Long-term follow-up of blunt cerebrovascular injuries: Does time heal all wounds?

J Trauma Acute Care Surg. 2016 Dec;81(6):1063-1069. doi: 10.1097/TA.0000000000001223.

Abstract

Background: The short-term natural history of blunt cerebrovascular injuries (BCVIs) has been previously described in the literature, but the purpose of this study was to analyze long-term serial follow-up and lesion progression of BCVI.

Methods: This is a single institution's retrospective review of a prospectively collected database over four years (2009-2013). All patients with a diagnosis of BCVI by computed tomographic (CT) scan were identified, and injuries were graded based on modified Denver scale. Management followed institutional algorithm: initial whole-body contrast-enhanced CT scan, followed by CT angiography at 24 to 72 hours, 5 to 7 days, 4 to 6 weeks, and 3 months after injury. All follow-up imaging, medication management, and clinical outcomes through 6 months following injury were recorded.

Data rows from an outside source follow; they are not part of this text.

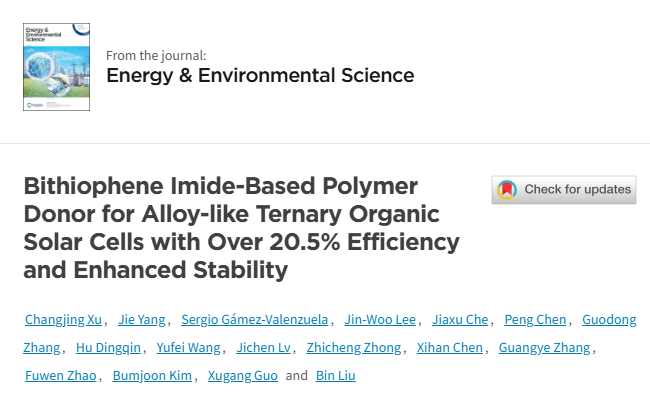
Task: Select author Jichen Lv
Action: click(x=264, y=347)
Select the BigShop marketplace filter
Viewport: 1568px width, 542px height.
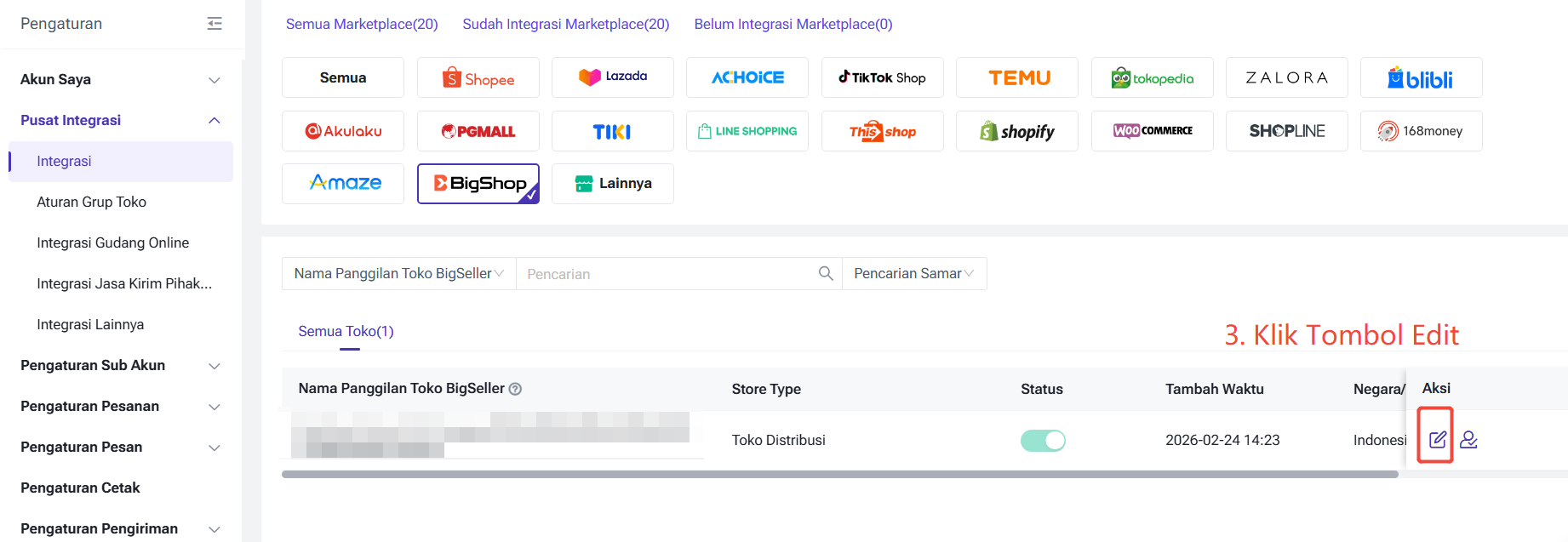pos(478,184)
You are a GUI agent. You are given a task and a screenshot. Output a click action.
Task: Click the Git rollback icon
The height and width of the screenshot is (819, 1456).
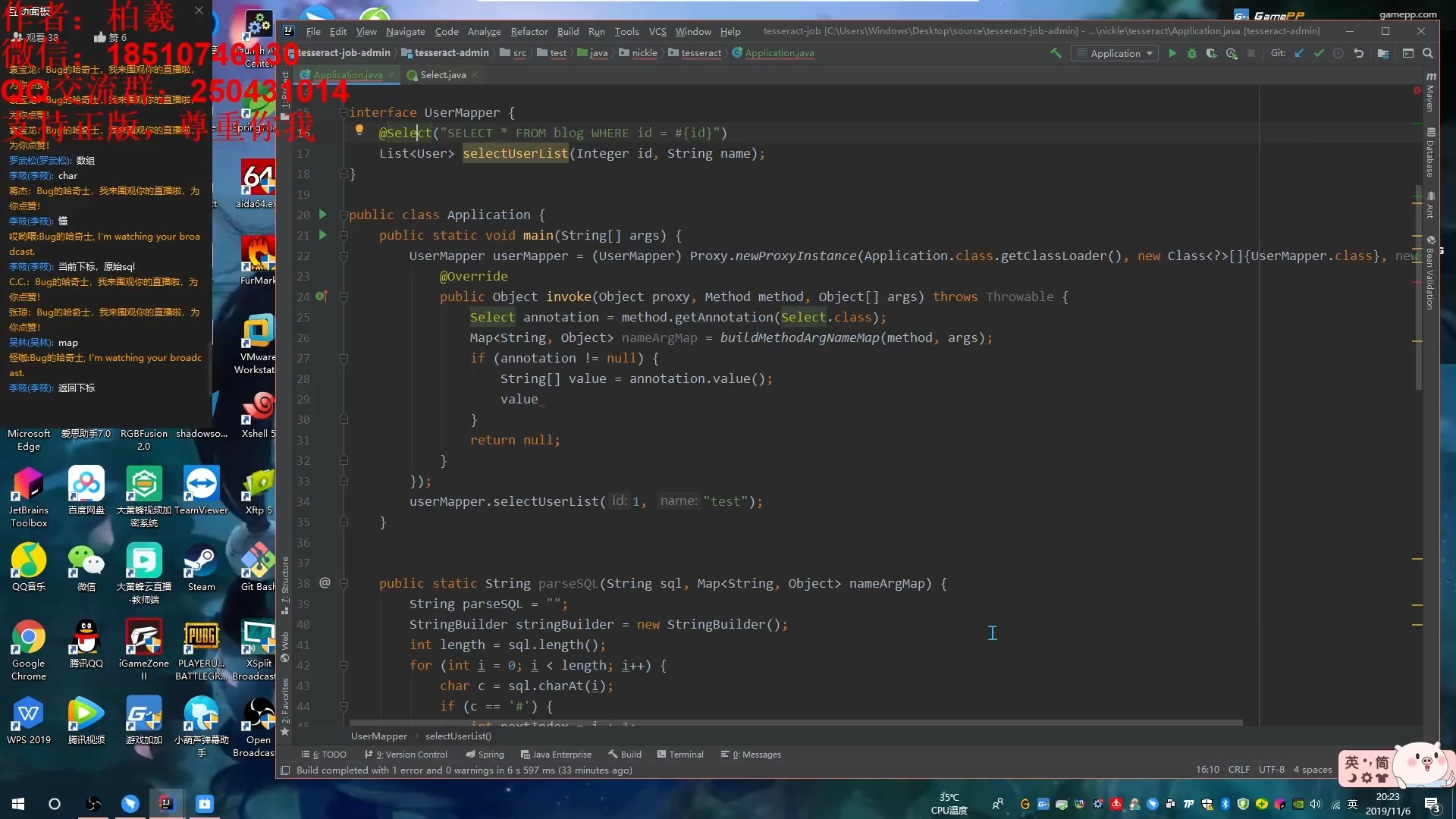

Results: There were 379 patients with 509 injuries identified. Three hundred eighty-one injuries were diagnosed as BCVI on first CT (Grade 1 injuries, 126; Grade 2 injuries, 116; Grade 3 injuries, 69; and Grade 4 injuries, 70); 100 "indeterminate" on whole-body CT; 28 injuries were found in patients reimaged only for lesions detected in other vessels. Sixty percent were male, mean (SD) age was 46.5 (19.9) years, 65% were white, and 62% were victims of a motor vehicle crash. Most frequently, Grade 1 injuries were resolved at all subsequent time points. Up to 30% of Grade 2 injuries worsened, but nearly 50% improved or resolved. Forty-six percent of injuries originally not detected were subsequently diagnosed as Grade 3 injuries. Greater than 70% of all imaged Grade 3 and Grade 4 injuries remained unchanged at all subsequent time points.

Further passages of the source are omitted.